DIRECTIONS – Collect every line of the items below that contains the word "screenshot", matching case exactly.

--- begin ---

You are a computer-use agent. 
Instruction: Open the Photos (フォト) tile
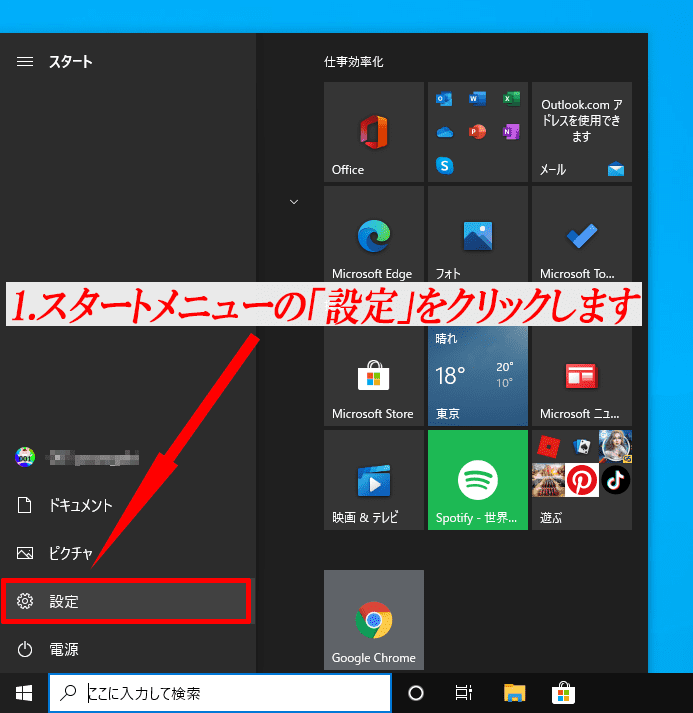tap(477, 236)
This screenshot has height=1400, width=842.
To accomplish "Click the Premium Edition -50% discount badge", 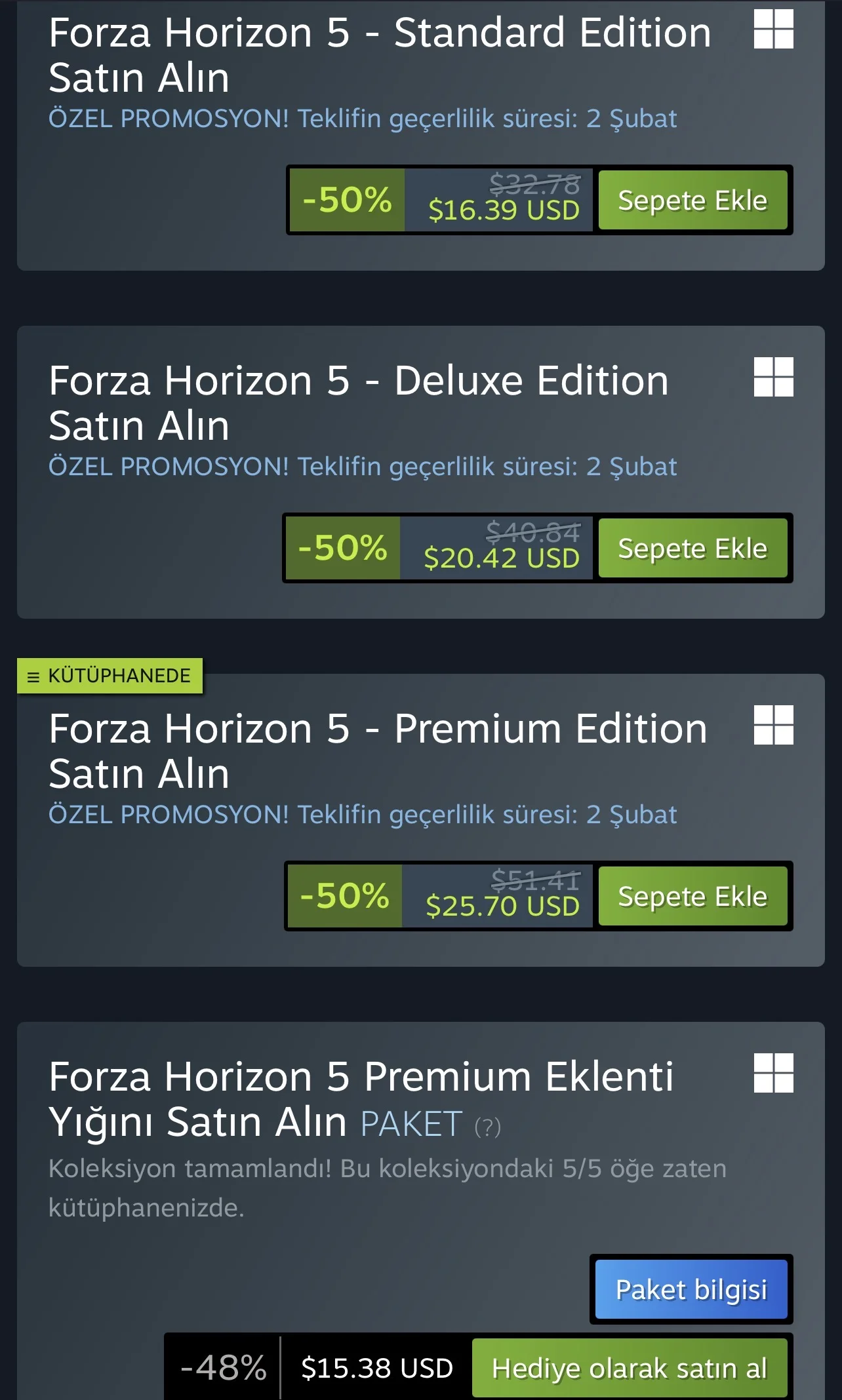I will point(344,896).
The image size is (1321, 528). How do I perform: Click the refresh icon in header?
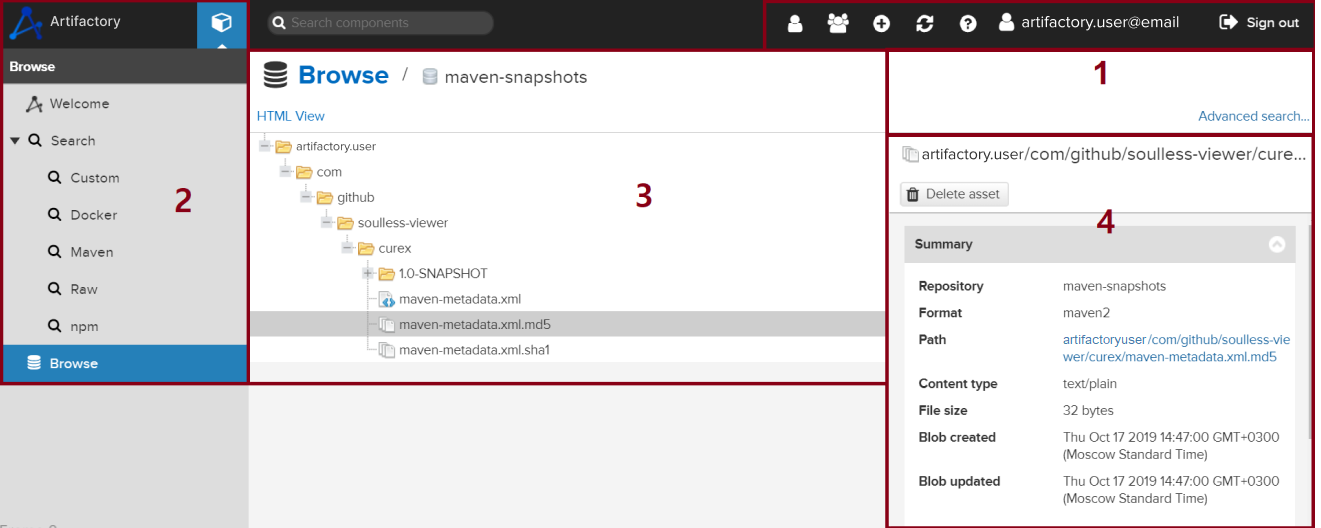(925, 23)
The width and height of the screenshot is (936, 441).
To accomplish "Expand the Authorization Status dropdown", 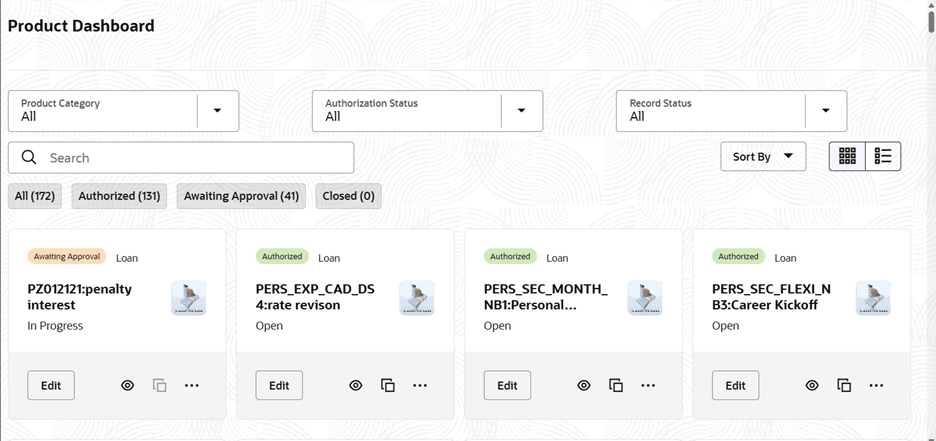I will pos(521,110).
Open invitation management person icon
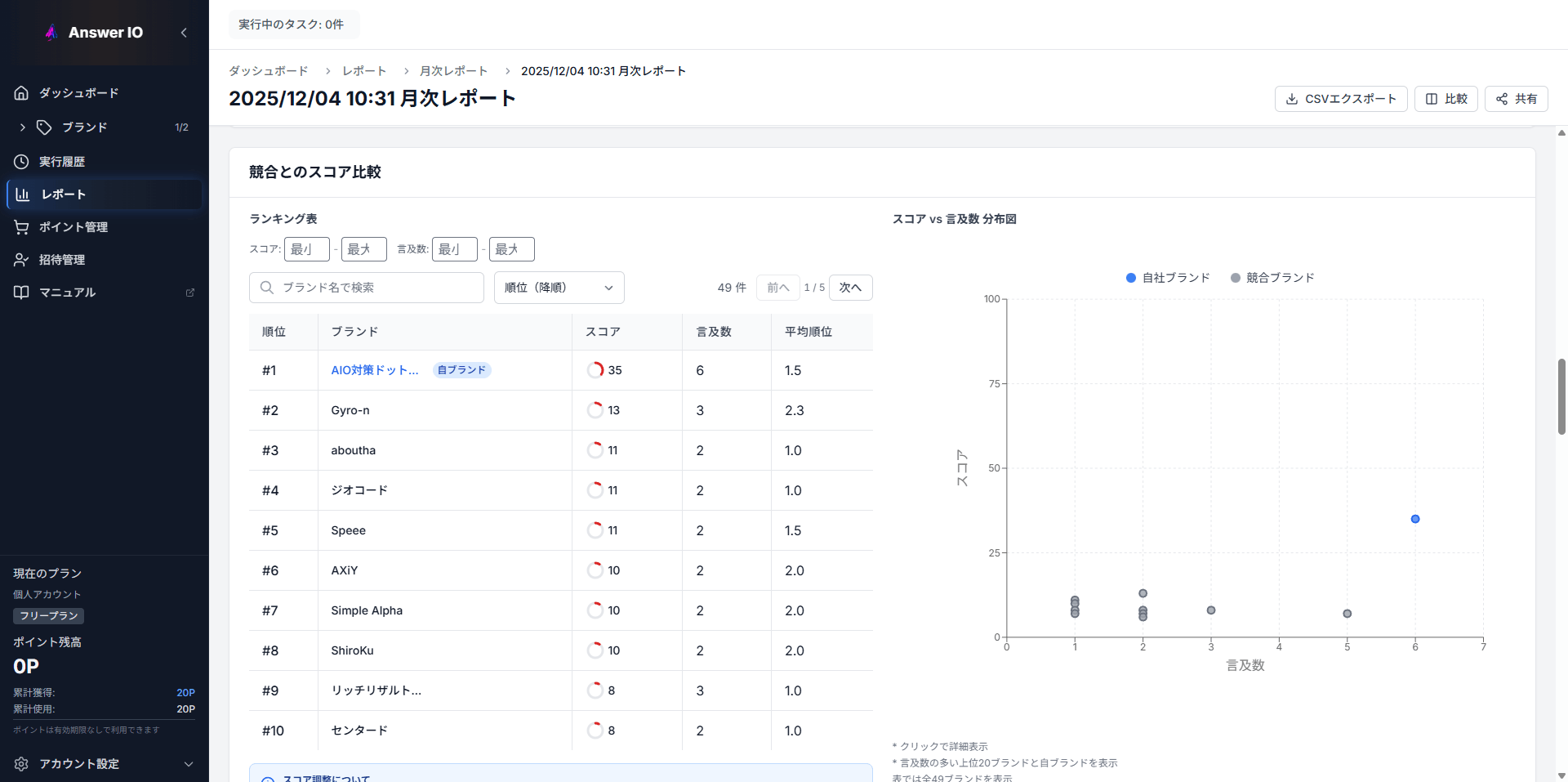Screen dimensions: 1568x782 (x=21, y=260)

--- end ---

WORKED ANSWER –
This screenshot has height=1400, width=842.
The width and height of the screenshot is (936, 441).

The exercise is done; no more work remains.